Arnon Grunberg

Study

Bridge

And now for something completely different – a friend forwarded me this article by Mandy Len Catron in the NYT:

‘More than 20 years ago, the psychologist Arthur Aron succeeded in making two strangers fall in love in his laboratory. Last summer, I applied his technique in my own life, which is how I found myself standing on a bridge at midnight, staring into a man’s eyes for exactly four minutes.
Let me explain. Earlier in the evening, that man had said: “I suspect, given a few commonalities, you could fall in love with anyone. If so, how do you choose someone?” He was a university acquaintance I occasionally ran into at the climbing gym and had thought, “What if?” I had gotten a glimpse into his days on Instagram. But this was the first time we had hung out one-on-one.
“Actually, psychologists have tried making people fall in love,” I said, remembering Dr. Aron’s study. “It’s fascinating. I’ve always wanted to try it.” I first read about the study when I was in the midst of a breakup. Each time I thought of leaving, my heart overruled my brain. I felt stuck. So, like a good academic, I turned to science, hoping there was a way to love smarter.
I explained the study to my university acquaintance. A heterosexual man and woman enter the lab through separate doors. They sit face to face and answer a series of increasingly personal questions. Then they stare silently into each other’s eyes for four minutes. The most tantalizing detail: Six months later, two participants were married. They invited the entire lab to the ceremony.
“Let’s try it,” he said.
Let me acknowledge the ways our experiment already fails to line up with the study. First, we were in a bar, not a lab.’

Read the article here.

The questions created by Dr.

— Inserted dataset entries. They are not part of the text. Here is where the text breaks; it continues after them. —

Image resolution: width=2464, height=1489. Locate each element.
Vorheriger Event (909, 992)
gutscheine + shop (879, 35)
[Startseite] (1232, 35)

Aron will definitely create intimacy, if they are asked by the right person.

For example:

“30. When did you last cry in front of another person? By yourself? 31. Tell your partner something that you like about them already.
32. What, if anything, is too serious to be joked about?”

But do these questions create intimacy of do they create the illusion of intimacy? Are Dr. Aron’s questions just a less way vulgar way to get laid within a few hours?

Whatever the answer will be, the assumption that falling in love is a decision is probably very true.